▸ Bloque de texto
|---|
Ningún aficionado al fútbol debería olvidar a Íñigo Cabacas. Cabacas no tendría hoy ni 40 años, que suena a bastantes pero que creanme que es una edad a la que por muy rápido que vaya todo hoy día queda media vida por delante. Íñigo debería estar aquí y no está.
Íñigo Cabacas nació recién acabada la temporada 82-83. El día en que vino al mundo, el Athletic era campeón desde hacía apenas horas. El lunes 2 de mayo de 1983, cuenta el periodista Juan Carlos Latxaga en su crónica Días de gabarra y gloria, Bilbao era una ciudad resacosa. Los bares del Casco Viejo habían estado abiertos toda la noche anterior. Los estudiantes universitarios decretaron por consenso la “huelga del alirón”, no hubo clases o las hubo del tipo de las que no se olvidan nunca. Cuenta Latxaga que el bilbaíno medio andaba loco recorriendo las tiendas en busca de una tela rojiblanca que se había agotado: todo el mundo necesitaba una bandera. Cabacas tenía horas cuando el Athletic aterrizó en Sondika en una pista literalmente llena de gente y cuando los jugadores recorrieron en barca la ría, desde el muelle de Las Arenas hasta San Antón. Ni un tramo vacío. Trabajadores de Altos Hornos, de los astilleros de Euskalduna, monos azules, grúas, señoras, niños que en el recreo se pedían a Zubi, Urtubi, Dani o Sarabia. El puente colgante y sus 160 metros que todavía no sabían que separaban dos tipos de ruido, a los primeros Zarama y Eskorbuto de los aún por llegar Cancer Moon e Inquilino Comunista. En puridad, Íñigo lo vivió.
|---|
▸ Bloque de datos
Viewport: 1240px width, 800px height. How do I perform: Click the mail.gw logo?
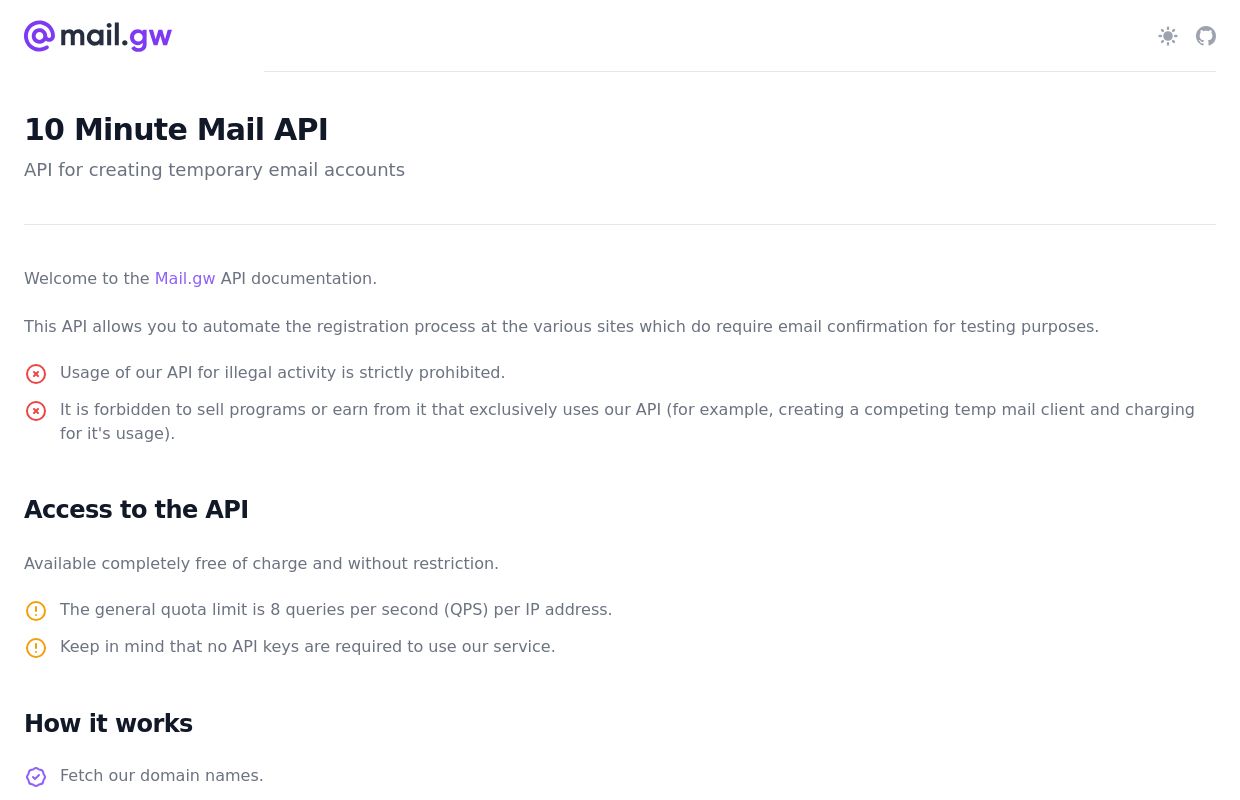pos(98,36)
|---|
▸ Qué se pide
Transcribe sin cambios y de principio a fin el texto sobre Íñigo Cabacas. Las líneas no son necesarias para resolver el ejercicio.

▸ Tu solución
Ningún aficionado al fútbol debería olvidar a Íñigo Cabacas. Cabacas no tendría hoy ni 40 años, que suena a bastantes pero que creanme que es una edad a la que por muy rápido que vaya todo hoy día queda media vida por delante. Íñigo debería estar aquí y no está.
Íñigo Cabacas nació recién acabada la temporada 82-83. El día en que vino al mundo, el Athletic era campeón desde hacía apenas horas. El lunes 2 de mayo de 1983, cuenta el periodista Juan Carlos Latxaga en su crónica Días de gabarra y gloria, Bilbao era una ciudad resacosa. Los bares del Casco Viejo habían estado abiertos toda la noche anterior. Los estudiantes universitarios decretaron por consenso la “huelga del alirón”, no hubo clases o las hubo del tipo de las que no se olvidan nunca. Cuenta Latxaga que el bilbaíno medio andaba loco recorriendo las tiendas en busca de una tela rojiblanca que se había agotado: todo el mundo necesitaba una bandera. Cabacas tenía horas cuando el Athletic aterrizó en Sondika en una pista literalmente llena de gente y cuando los jugadores recorrieron en barca la ría, desde el muelle de Las Arenas hasta San Antón. Ni un tramo vacío. Trabajadores de Altos Hornos, de los astilleros de Euskalduna, monos azules, grúas, señoras, niños que en el recreo se pedían a Zubi, Urtubi, Dani o Sarabia. El puente colgante y sus 160 metros que todavía no sabían que separaban dos tipos de ruido, a los primeros Zarama y Eskorbuto de los aún por llegar Cancer Moon e Inquilino Comunista. En puridad, Íñigo lo vivió.